Der Markt allein wird es nicht richten

Triers Immobilienbranche boomt, doch der Druck auf den örtlichen Wohnungsmarkt dürfte in den kommenden Jahren kaum abnehmen. Übersteigt die Nachfrage weiterhin das Angebot, wird es vor allem für einkommensschwache Wohnungssuchende noch schwieriger, eine bezahlbare Bleibe zu finden. „Immer mehr Menschen haben ein echtes Problem“, erklärte OB Klaus Jensen am Dienstagabend bei einer Diskussionsveranstaltung der SPD-Ratsfraktion. Dass die Zahl der Baugenehmigungen in der Stadt Trier 2012 um noch einmal gut zehn Prozent über dem Vorjahresniveau liegen wird, reiche immer noch nicht aus, so Jensen. Was die Zukunft der verbliebenen rund 700 städtischen Wohnungen anbelangt, kann und will man sich im Rathaus nicht auf die Kräfte des Marktes verlassen.

TRIER. Zwischen 2000 und 2009 wuchs die Bevölkerung Triers laut Daten des Bundesinstituts für Bau-, Stadt- und Raumforschung (BBSR) um knapp 4.800 Menschen – ein Plus um fast fünf Prozent. Dazu beigetragen haben auch die Nähe zu Luxemburg und das Phänomen, dass einstige Studierende nach ihrem Abschluss in Trier bleiben und einige auch eine Familie gründen, trägt zu der positiven Entwicklung bei. Die Kehrseite dieser Entwicklung: Das Mietpreisniveau steigt seit Jahren stetig an und wird in Rheinland-Pfalz inzwischen nur noch von der Landeshauptstadt übertroffen.

Trier ist ein gefragtes Pflaster, weiß auch Dr. Salvatore Barbaro, Staatssekretär im Landesministerium für Finanzen und Bauen. Das sei aber eigentlich auch nicht überraschend, denn „Trier ist für uns die zweite Metropole nach Mainz“, schmeichelte der Sozialdemokrat am Dienstagabend bei einer Veranstaltung der SPD-Ratsfraktion. Die stand unter dem Motto „Wohnungsnot in Trier? Bezahlbares Wohnen für alle!“. Des Fragezeichens hätte es eigentlich nicht mehr bedurft. Denn auch wenn sich die Situation in der Moselstadt nicht mit der in Frankfurt, München oder Köln vergleichen lasse, so Salvatore, hätten viele Personengruppen ernsthafte Schwierigkeiten, eine bezahlbare Bleibe zu finden; und solche, die eine gefunden haben, müssen oft einen relativ großen Anteil ihrer Kaufkraft fürs Wohnen investieren. „Immer mehr Menschen haben ein echtes Problem“, erklärte OB Klaus Jensen gleich zum Auftakt der von Maria Ohlig moderierten Podiumsdiskussion im Warsberger Hof.

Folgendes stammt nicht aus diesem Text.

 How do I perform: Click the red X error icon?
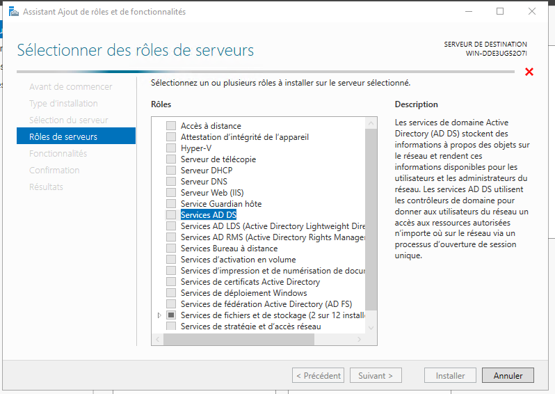click(529, 72)
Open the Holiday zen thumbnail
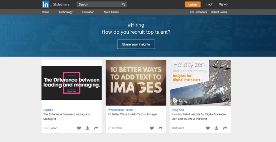The width and height of the screenshot is (276, 142). [200, 83]
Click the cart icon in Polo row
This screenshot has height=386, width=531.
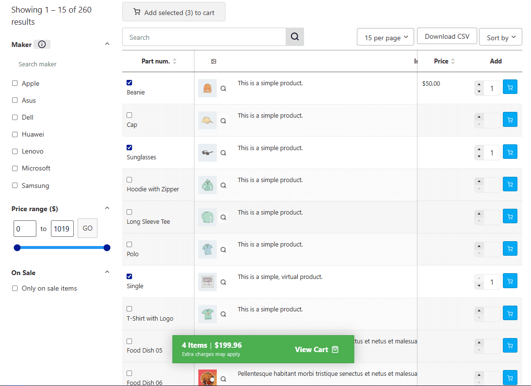510,248
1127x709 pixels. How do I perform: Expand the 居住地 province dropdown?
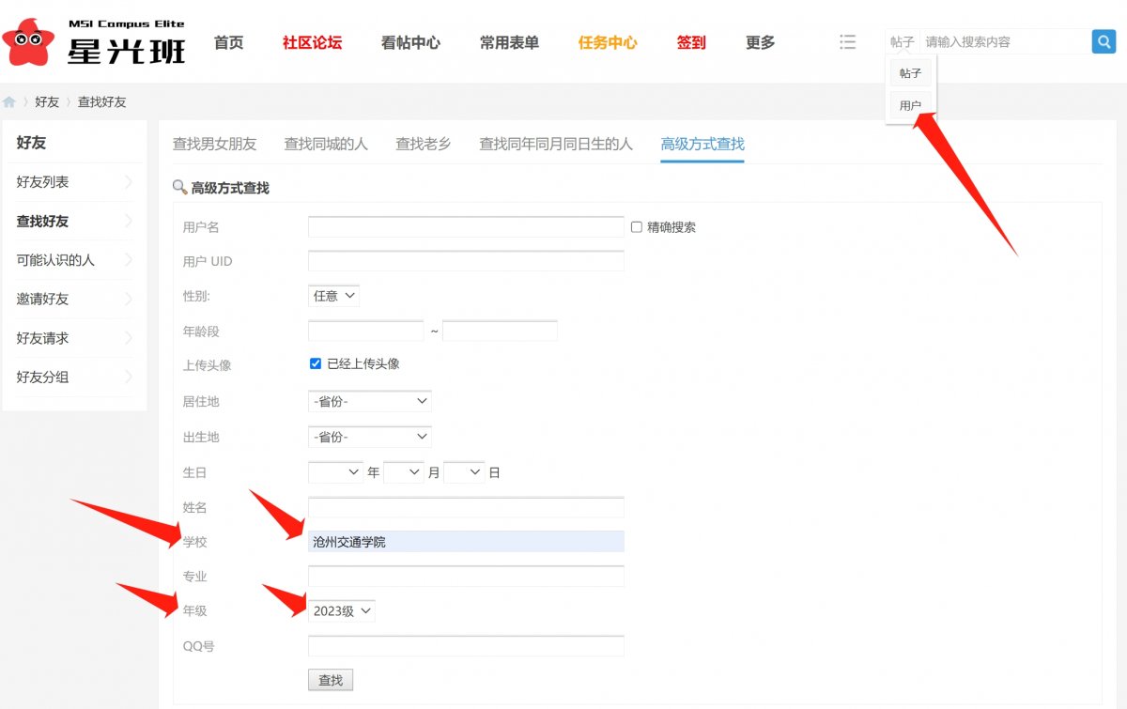369,401
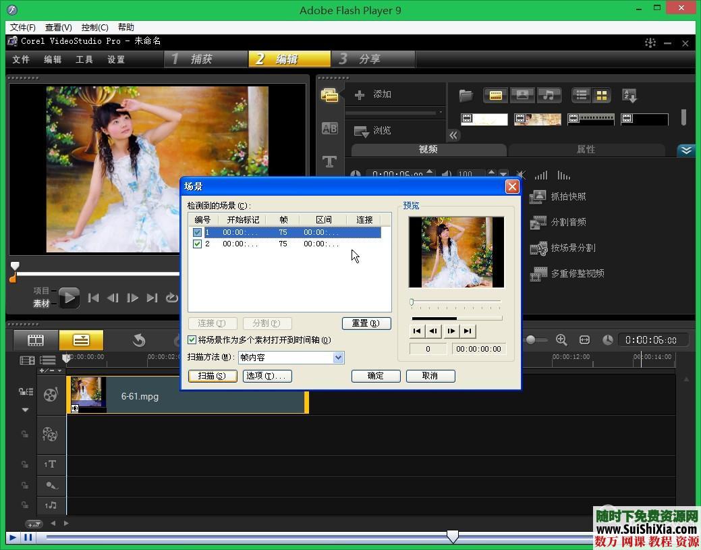Click the Title (T) library icon
The height and width of the screenshot is (550, 701).
[x=329, y=161]
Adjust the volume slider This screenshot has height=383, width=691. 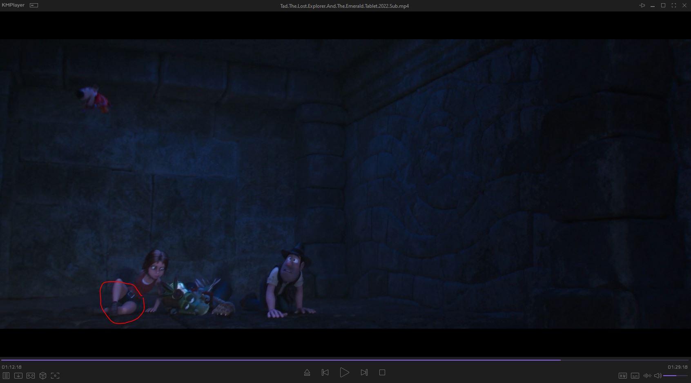(675, 376)
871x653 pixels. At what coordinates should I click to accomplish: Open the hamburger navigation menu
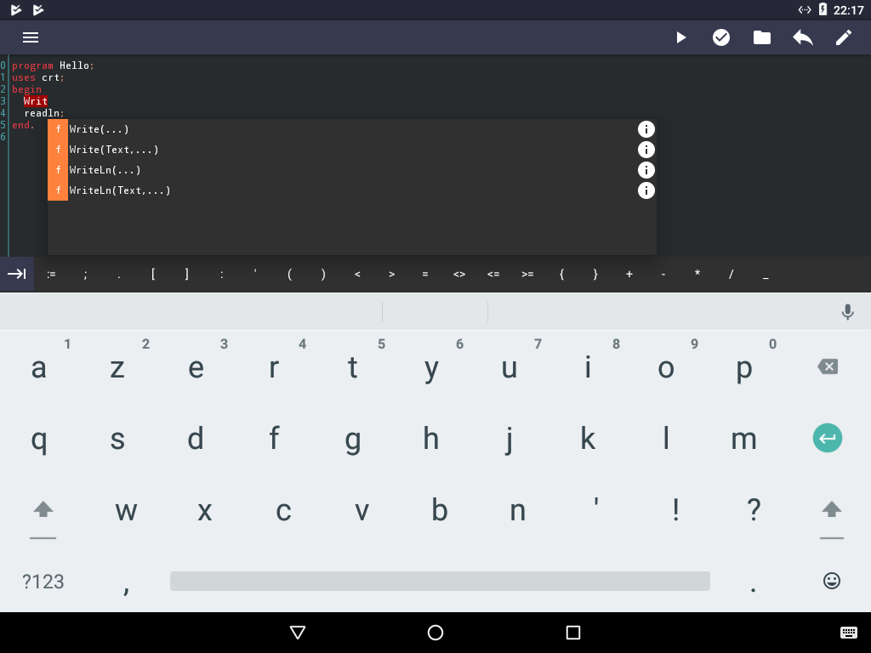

Ein Problem hat auch die Stadt, doch hat man sich zumindest auf die Suche nach einer Lösung gemacht: Nachdem der Bestand der städtischen Wohnungen seit Anfang der 1990er Jahre mehr als halbiert wurde, will man nun keine der verbliebenen knapp 710 Immobilien mehr veräußern. Vor allem die Kommunalaufsicht hatte in den vergangenen beiden Jahrzehnten immer wieder darauf gedrängt, sich von Wohnungen und Häusern zu trennen. Der Erlös von rund 10 Millionen Euro floss in den städtischen Haushalt, zurück blieben vor allem jene Wohnungen, die in einem zum Großteil jämmerlichen Zustand sind. Es sei bei vielen dieser Unterkünfte „eigentlich nicht verantwortbar“, dort Menschen wohnen zu lassen, so Jensen. Über Jahrzehnte habe es die Stadt unterlassen, einen gewissen Standard zu halten, kritisierte der OB.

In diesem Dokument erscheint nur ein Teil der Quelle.